Directions for Future Research

The authors would like to suggest some directions for future research. First, some investigations need not be done. As was stated in the conclusion of the readiness section of this article, it seems impossible to devise an instrument that measures readiness that predicts future adherence for the rest of a patient’s life for even a small part of the future of a patient. In the absence of such an impossible-to-construct instrument, it seems unlikely that evaluable interventions can be created to improve readiness. Similarly, it seems unlikely that trust-based research will ever yield any useful output. The basis of doing trust research is to determine which patients do not trust their clinician or the system from which they are receiving care. Once that is determined, presumably an intervention would occur to increase trust. However, this relies on the patient who does not trust the provider or the health care system to reveal to the untrustworthy that they are not trusted. It does not seem likely that an untrusting person would reveal to those who he or she does not trust that they are untrustworthy. Further research on readiness or trust is not recommended. It is also recommended that guideline writers cease including these undefined, not-possible-to-measure concepts for which there are no feasible interventions in their recommended practices.

No further RCTs of adherence interventions should be conducted, which do not involve patients and their interactions with their first-line clinicians. Large-scale RCTs of various interventions have, in general, suggested interventions that are impractical to implement in typical clinical settings which are unlikely to have the expertise or resources to implement them. More importantly, they have had modest effects on adherence even using very intensive and expensive methods. The effect of these interventions on clinical markers is even more modest.

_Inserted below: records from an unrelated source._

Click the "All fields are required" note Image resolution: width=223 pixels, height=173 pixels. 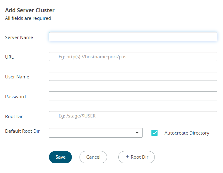pyautogui.click(x=28, y=18)
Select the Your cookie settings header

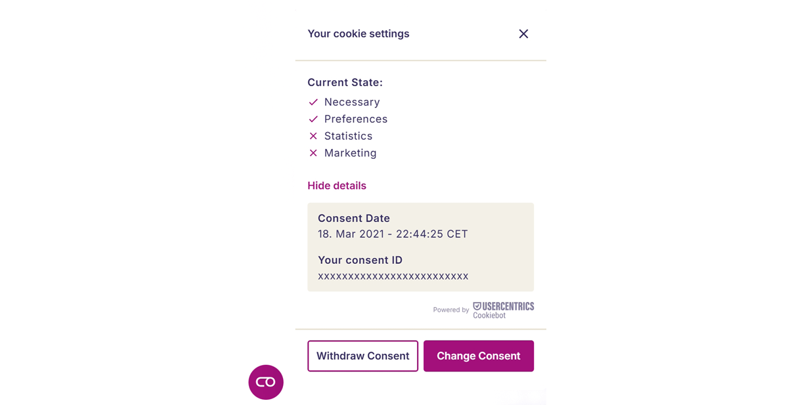pyautogui.click(x=358, y=33)
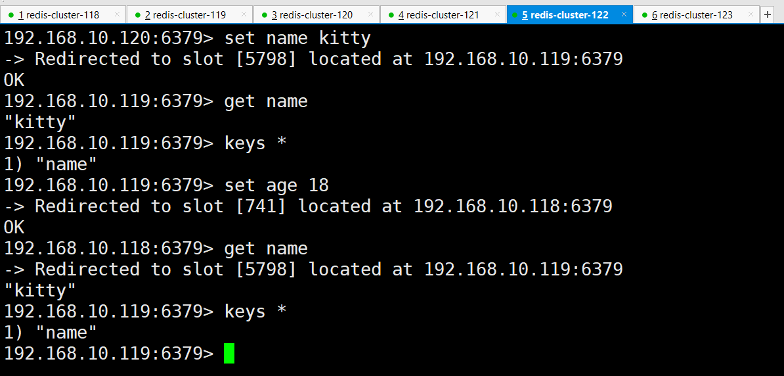784x376 pixels.
Task: Close the redis-cluster-121 tab
Action: tap(497, 14)
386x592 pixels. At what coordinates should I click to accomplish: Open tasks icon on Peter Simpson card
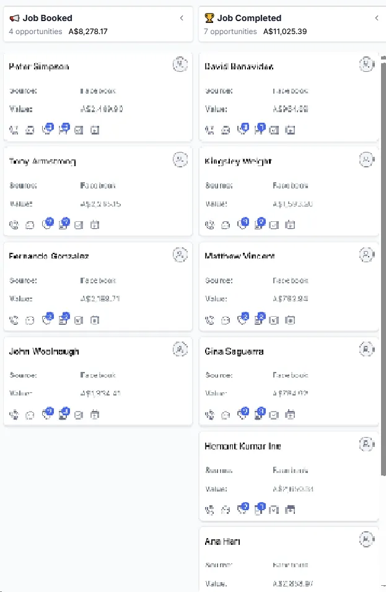[79, 130]
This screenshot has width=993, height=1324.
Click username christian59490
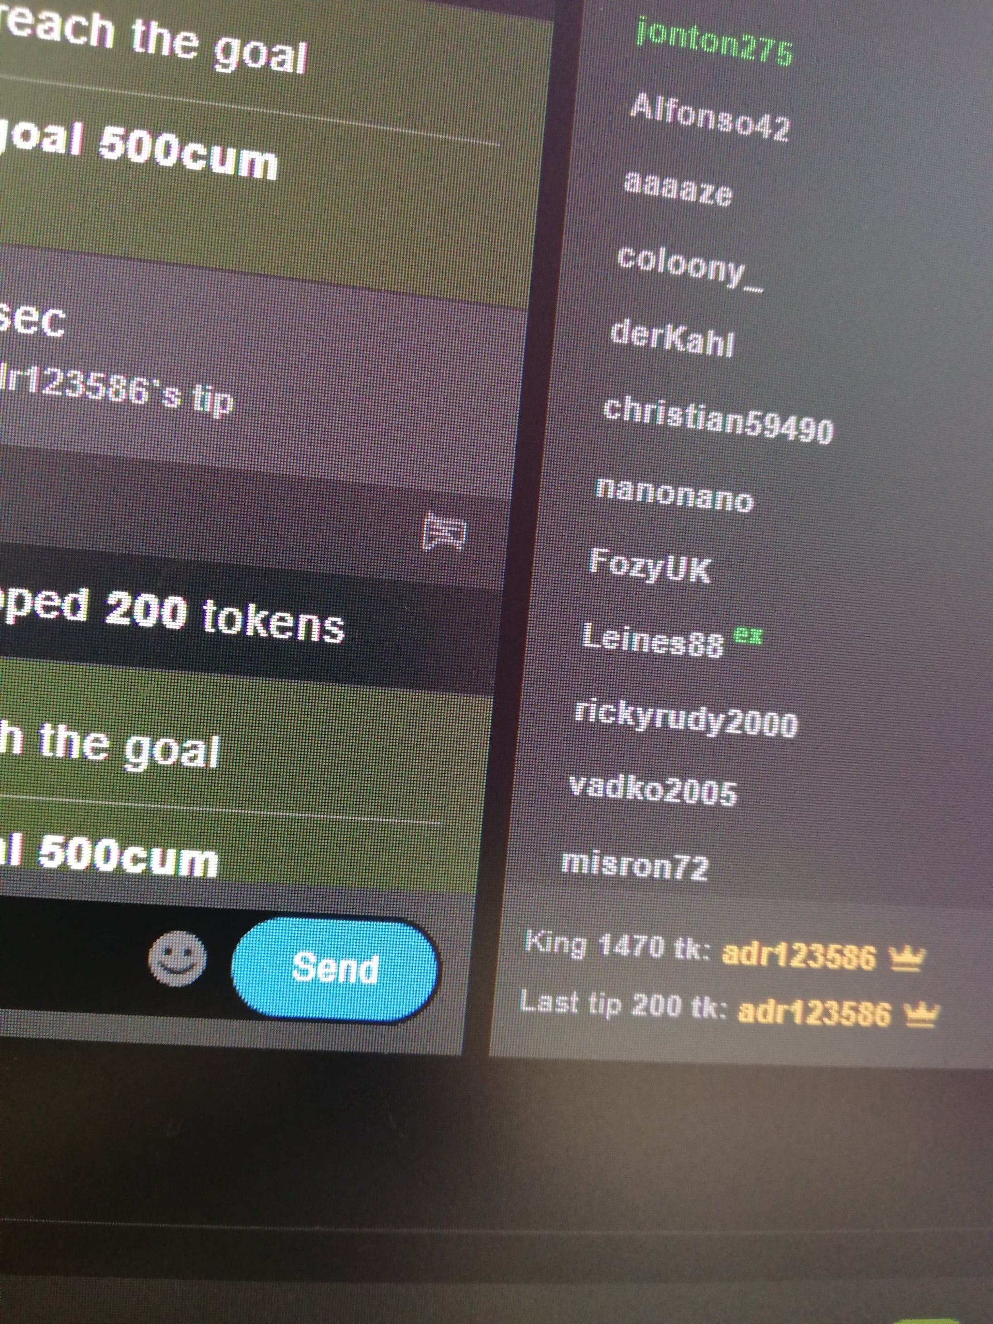click(x=718, y=420)
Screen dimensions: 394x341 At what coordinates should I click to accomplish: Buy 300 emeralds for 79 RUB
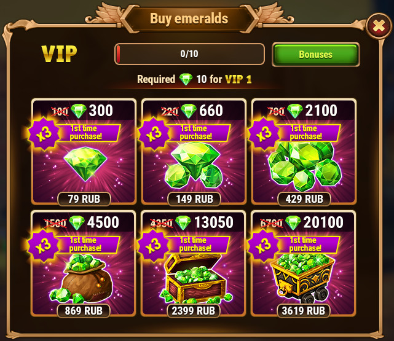coord(84,199)
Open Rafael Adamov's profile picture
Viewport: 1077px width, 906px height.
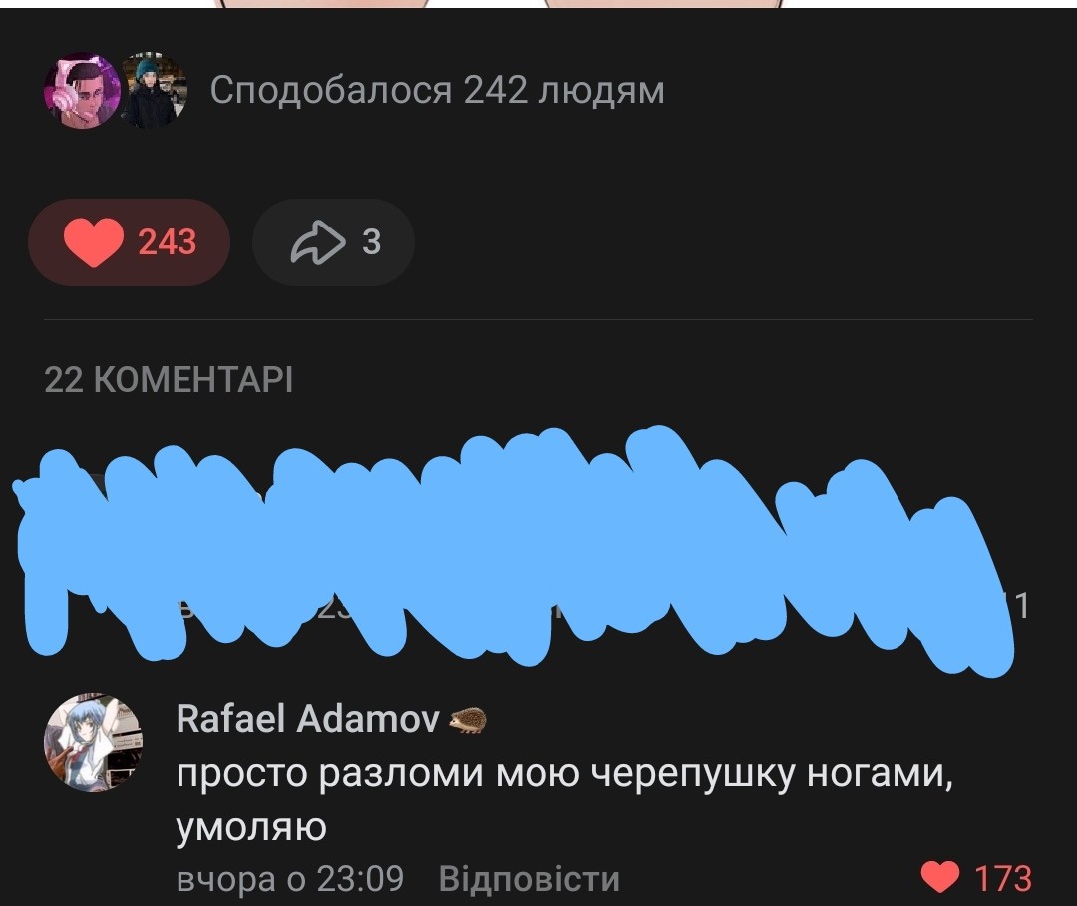pyautogui.click(x=93, y=743)
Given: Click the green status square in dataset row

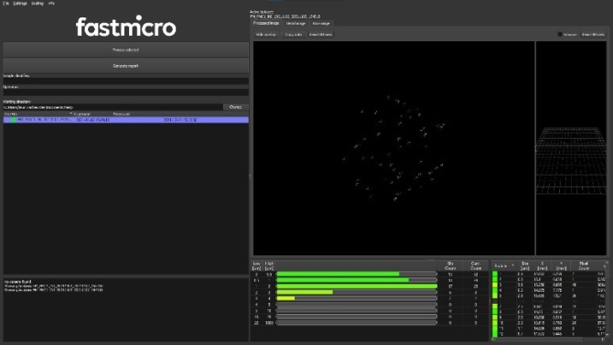Looking at the screenshot, I should point(14,120).
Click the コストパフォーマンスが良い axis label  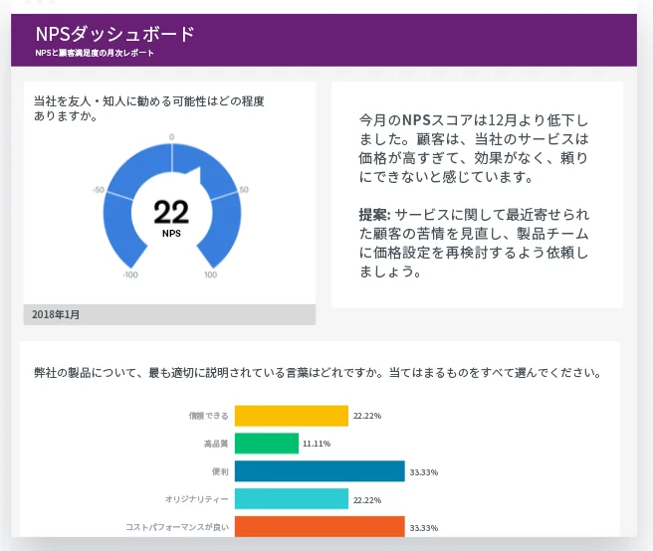[176, 527]
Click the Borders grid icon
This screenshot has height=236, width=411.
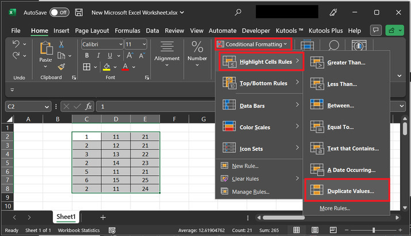87,67
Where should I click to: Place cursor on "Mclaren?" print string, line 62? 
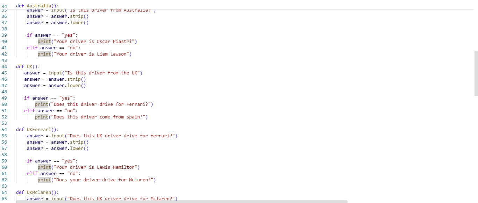[x=141, y=180]
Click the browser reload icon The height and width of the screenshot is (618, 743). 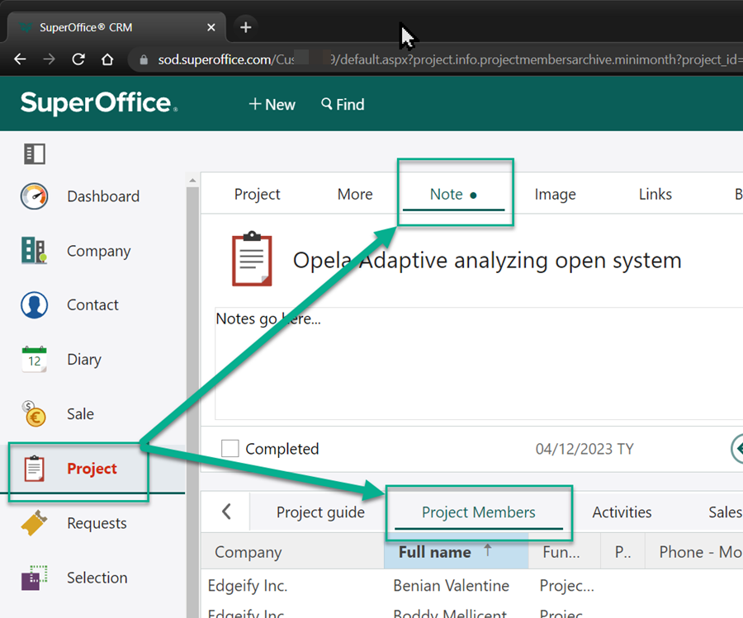[78, 59]
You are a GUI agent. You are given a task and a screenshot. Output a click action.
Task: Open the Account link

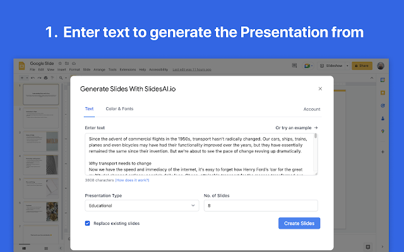pyautogui.click(x=312, y=109)
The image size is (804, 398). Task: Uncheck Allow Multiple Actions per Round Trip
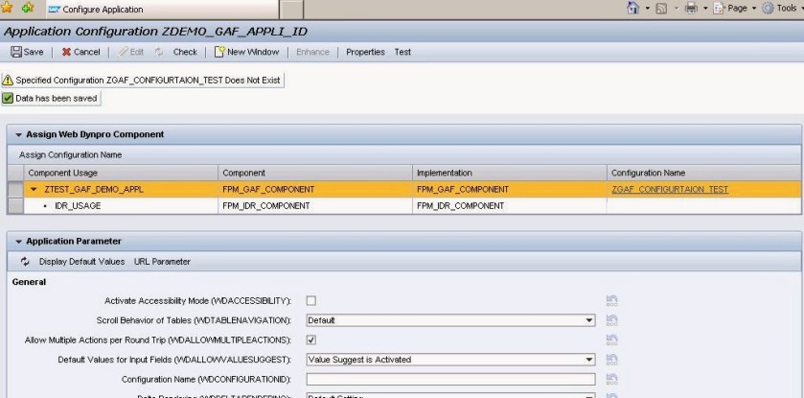point(311,340)
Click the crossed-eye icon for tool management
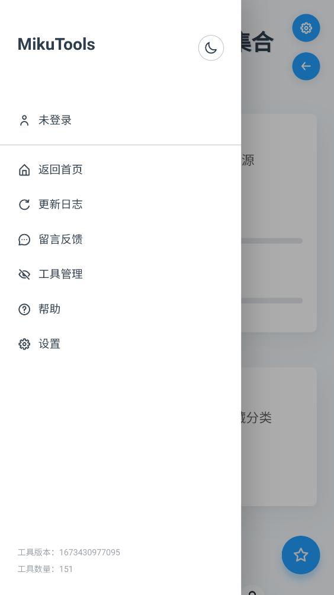The image size is (334, 595). (24, 274)
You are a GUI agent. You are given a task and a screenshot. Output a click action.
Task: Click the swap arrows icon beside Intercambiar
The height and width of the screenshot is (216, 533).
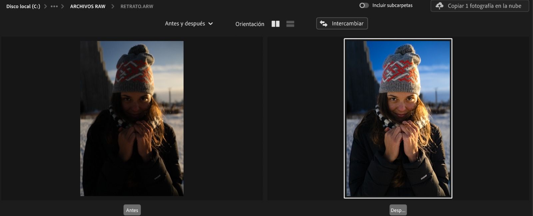[x=323, y=23]
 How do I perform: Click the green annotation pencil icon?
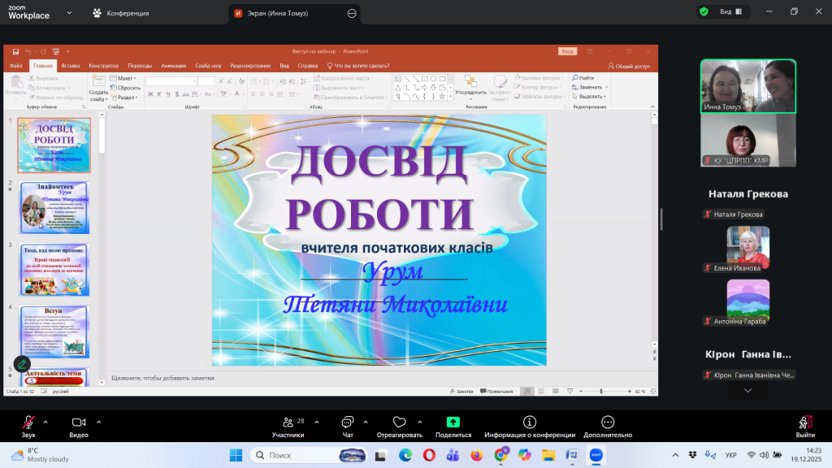pos(22,364)
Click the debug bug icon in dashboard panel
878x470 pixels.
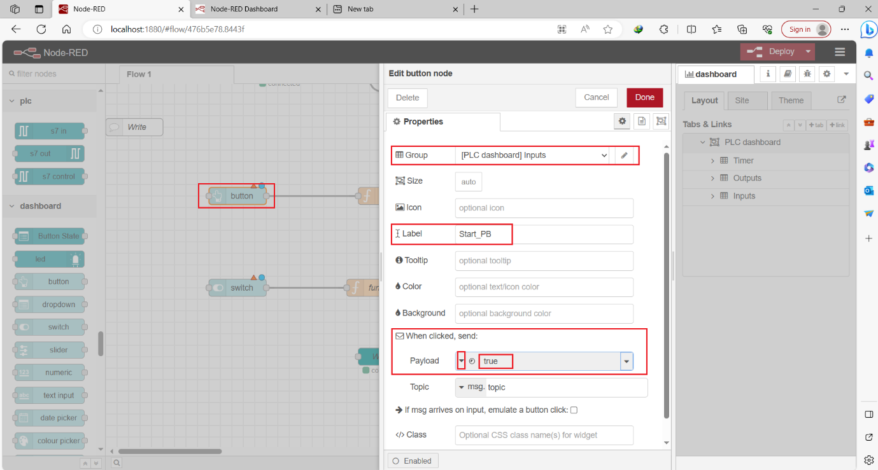[x=807, y=74]
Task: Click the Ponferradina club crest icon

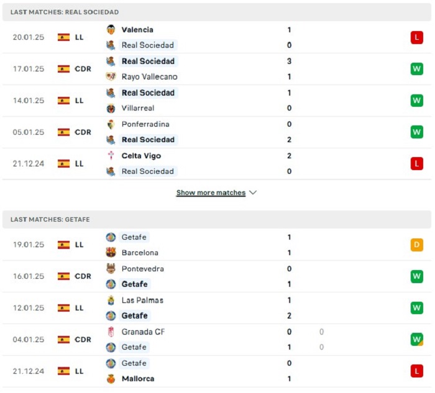Action: click(111, 124)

Further research is not needed to find a measure of adherence that predicts viral loads and/or CD4 counts. If these biological measures are the gold standard, they should be used to evaluate the outcome of adherence interventions.

The authors have 2 recommendations with regard to changing the direction of adherence research. The first is that research should start with the clinician–patient interaction. Every HIV clinician has to deal with nonadhering patients on a daily basis. These clinicians certainly perform some interventions in order to improve their patients’ adherence. Some of these are successful and some of them fail. Research that examined these interactions and tried to determine which approaches worked in which patients would be more likely to provide useful interventions than one more randomized, impractical, clinical trial. There is evidence to this effect from the study of Milam et al which showed the clinicians who provided 3- to 5-minute counseling sessions for their patients at regular clinic visits had outcomes similar to the RCTs that provided many hours of counseling and education sessions. ⁵²

Our second recommendation is that there is a need to create a prospective adherence cohort study. Adherence is a long-term, multiyear or even multi-decade problem. Such a problem can only be understood by long-term studies of patients. Following many patients over the course of their treatment will provide useful insight into the economic, social, psychological, health care delivery system, and so on problems that impact adherence. One more 6- or 12-month intervention will not solve a multi-decade problem. One can only regret that a cohort study was not begun in 1996 when ART began. Our understanding of nonadherence over the long term would certainly be better understood.